Noi non ci fermiamo mai, non ci ascoltiamo mai… Siamo proiettati verso l’esterno, h24, con la foga di imparare, capire, fare e ottenere. Ma il risultato è sempre una corsa senza fine, condita dall’amara sensazione di lasciar sfuggire qualcosa…
Per comprendere davvero a volte basta chiudere gli occhi ed osservare se stessi.
Abbiamo già i semi della conoscenza dentro di noi, ci manca la pazienza di farli germogliare. Non è questione di fornire centinaia di nutrimenti diversi, ma di attendere in silenzio, ascoltare il calore del sole e la voce interiore, dopo aver spento il brusio della mente razionale.

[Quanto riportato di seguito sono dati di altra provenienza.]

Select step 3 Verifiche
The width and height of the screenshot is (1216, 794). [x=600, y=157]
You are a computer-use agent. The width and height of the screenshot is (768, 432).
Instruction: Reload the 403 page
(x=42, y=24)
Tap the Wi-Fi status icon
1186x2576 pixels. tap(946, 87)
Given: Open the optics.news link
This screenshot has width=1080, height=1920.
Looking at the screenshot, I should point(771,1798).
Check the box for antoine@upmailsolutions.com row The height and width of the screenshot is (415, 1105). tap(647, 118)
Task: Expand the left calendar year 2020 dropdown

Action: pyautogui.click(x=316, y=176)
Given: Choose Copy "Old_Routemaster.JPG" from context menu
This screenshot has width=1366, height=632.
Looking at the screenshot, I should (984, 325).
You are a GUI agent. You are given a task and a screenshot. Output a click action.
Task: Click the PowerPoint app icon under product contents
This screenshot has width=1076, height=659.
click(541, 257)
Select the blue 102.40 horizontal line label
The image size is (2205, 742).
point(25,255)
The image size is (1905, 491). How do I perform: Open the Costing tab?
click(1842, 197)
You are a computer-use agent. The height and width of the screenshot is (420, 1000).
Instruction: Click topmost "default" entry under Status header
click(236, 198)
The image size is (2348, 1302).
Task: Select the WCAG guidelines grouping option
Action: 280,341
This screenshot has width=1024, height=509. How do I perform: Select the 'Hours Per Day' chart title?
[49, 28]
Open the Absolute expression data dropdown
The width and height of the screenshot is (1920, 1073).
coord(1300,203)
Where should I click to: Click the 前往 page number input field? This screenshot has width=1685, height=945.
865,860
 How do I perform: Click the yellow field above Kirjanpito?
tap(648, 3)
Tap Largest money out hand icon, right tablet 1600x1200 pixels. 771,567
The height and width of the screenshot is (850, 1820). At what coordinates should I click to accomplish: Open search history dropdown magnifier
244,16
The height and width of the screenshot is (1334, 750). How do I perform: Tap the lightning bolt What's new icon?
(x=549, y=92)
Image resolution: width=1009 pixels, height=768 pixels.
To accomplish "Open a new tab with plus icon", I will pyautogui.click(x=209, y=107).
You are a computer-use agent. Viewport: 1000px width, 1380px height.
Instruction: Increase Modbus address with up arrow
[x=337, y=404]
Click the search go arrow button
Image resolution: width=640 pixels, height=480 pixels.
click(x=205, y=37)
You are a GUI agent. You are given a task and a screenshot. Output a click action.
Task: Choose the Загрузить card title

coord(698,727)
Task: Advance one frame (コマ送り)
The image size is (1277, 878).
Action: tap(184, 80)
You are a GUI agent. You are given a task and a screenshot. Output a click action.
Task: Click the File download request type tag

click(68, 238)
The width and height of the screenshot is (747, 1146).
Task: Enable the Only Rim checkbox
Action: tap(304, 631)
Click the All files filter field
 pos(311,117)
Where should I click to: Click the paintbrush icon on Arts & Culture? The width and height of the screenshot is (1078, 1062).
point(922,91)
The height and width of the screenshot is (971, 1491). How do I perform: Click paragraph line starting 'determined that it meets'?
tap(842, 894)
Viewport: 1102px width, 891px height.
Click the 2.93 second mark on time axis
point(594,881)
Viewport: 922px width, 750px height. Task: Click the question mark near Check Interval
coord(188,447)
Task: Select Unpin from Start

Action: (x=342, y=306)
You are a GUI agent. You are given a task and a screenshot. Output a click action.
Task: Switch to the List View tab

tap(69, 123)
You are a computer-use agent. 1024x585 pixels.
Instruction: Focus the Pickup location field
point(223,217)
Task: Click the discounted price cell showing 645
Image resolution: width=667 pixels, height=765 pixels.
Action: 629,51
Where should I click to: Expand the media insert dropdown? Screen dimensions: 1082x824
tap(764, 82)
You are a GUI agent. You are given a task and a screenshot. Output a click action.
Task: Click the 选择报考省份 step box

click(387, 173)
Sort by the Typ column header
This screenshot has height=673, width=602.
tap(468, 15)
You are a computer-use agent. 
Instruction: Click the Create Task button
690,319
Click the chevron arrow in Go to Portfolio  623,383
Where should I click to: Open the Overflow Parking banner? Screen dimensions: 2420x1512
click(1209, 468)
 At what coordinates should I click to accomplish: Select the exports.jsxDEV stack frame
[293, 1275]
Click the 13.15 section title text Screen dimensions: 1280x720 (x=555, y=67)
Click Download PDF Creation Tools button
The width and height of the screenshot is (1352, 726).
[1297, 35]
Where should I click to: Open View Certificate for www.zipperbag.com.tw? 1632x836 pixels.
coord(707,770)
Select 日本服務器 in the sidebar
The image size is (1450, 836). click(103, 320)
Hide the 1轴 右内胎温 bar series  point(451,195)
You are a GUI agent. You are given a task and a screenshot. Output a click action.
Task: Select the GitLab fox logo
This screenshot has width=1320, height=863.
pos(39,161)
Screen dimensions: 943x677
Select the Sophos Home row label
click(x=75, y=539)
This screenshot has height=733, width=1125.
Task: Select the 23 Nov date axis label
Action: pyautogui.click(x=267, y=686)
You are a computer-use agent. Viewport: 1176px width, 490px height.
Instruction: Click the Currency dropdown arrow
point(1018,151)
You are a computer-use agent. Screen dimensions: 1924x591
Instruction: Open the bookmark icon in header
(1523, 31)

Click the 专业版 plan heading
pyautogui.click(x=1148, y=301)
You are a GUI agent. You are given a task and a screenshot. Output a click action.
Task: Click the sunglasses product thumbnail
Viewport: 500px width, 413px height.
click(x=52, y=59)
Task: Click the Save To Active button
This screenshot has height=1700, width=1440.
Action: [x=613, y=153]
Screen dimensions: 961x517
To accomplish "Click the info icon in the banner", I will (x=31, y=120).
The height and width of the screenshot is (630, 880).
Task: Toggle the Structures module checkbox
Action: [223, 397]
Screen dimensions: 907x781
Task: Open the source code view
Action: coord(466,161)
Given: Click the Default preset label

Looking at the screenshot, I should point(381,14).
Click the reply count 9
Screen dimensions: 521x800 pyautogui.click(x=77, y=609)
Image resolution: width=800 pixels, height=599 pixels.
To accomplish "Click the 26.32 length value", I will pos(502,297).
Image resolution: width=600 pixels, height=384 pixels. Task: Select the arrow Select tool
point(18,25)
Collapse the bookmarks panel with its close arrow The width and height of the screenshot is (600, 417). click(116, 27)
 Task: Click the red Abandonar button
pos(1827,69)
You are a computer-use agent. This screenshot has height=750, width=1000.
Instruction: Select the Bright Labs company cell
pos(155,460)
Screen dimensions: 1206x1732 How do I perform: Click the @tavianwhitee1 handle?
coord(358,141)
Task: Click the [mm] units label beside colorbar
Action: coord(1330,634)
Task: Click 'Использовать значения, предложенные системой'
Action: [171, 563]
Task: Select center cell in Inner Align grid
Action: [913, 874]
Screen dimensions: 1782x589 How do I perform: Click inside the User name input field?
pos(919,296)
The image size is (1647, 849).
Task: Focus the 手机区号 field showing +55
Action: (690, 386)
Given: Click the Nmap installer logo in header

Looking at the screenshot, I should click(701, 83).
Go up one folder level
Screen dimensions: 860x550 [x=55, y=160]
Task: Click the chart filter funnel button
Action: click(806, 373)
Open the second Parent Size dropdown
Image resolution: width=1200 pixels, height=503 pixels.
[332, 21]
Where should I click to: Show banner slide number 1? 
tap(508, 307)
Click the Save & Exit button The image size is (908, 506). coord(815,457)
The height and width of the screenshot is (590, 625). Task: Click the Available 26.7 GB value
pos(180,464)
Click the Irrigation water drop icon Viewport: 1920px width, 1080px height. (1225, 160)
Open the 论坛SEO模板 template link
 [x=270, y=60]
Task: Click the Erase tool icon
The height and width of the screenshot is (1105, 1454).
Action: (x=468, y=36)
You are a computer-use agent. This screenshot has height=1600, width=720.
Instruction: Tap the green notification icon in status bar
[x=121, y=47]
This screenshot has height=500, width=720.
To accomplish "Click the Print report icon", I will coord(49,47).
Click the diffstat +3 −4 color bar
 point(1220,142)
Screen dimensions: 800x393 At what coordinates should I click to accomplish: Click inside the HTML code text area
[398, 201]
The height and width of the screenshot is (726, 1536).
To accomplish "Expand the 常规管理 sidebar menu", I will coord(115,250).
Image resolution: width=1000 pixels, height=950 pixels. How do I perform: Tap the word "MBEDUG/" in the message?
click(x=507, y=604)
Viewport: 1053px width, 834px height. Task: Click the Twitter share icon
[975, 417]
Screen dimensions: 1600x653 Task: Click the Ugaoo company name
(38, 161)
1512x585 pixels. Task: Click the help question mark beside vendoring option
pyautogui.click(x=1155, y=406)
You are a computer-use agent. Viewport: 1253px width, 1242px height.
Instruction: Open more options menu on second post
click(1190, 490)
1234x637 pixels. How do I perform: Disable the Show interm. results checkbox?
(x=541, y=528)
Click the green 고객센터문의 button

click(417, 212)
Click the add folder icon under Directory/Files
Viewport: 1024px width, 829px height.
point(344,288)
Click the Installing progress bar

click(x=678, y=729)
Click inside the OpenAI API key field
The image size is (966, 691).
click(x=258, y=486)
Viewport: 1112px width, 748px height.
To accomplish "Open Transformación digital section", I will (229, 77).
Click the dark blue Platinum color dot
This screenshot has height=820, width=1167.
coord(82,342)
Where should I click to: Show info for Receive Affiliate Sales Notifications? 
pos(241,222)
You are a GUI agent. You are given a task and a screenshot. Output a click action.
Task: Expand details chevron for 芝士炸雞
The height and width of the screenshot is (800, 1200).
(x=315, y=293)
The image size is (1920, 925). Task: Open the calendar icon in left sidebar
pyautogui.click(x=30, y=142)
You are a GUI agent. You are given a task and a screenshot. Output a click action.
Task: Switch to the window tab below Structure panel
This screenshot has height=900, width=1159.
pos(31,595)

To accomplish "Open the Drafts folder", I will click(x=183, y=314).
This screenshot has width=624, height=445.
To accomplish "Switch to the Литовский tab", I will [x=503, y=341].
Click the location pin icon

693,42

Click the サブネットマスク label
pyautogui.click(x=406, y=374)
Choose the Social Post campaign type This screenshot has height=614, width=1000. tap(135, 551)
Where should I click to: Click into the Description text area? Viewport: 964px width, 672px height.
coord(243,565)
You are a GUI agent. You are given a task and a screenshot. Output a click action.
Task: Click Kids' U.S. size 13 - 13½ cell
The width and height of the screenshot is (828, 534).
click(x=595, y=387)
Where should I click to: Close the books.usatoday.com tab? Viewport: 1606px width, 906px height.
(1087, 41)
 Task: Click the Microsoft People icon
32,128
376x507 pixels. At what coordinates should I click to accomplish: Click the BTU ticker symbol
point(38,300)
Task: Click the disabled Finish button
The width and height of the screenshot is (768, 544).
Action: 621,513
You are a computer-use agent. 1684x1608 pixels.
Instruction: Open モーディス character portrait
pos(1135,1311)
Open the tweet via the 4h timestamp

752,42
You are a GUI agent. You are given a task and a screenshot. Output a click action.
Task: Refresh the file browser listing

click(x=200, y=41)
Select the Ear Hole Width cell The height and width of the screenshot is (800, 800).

Un universo infinito ci attende oltre il confine delle nostre palpebre socchiuse… Non resta che avere il coraggio di esplorarlo, lasciano indietro preconcetti e paure.
In fondo, quello che c’è qui lo hai già visto, e sono certo che non ti abbia soddisfatto pienamente… Allora cosa aspetti a tuffarti nell’“oltre”?!
L’importante è mantenere sempre “un piede nella realtà”, perché di fatto abbiamo esigenze e attributi materiali! Inoltre, per citare un ultimo consiglio del maestro Dzog-chen, “praticare un insegnamento che proviene dal Tibet non implica dover diventare un tibetano”!
Buon viaggio allora, e al prossimo articolo!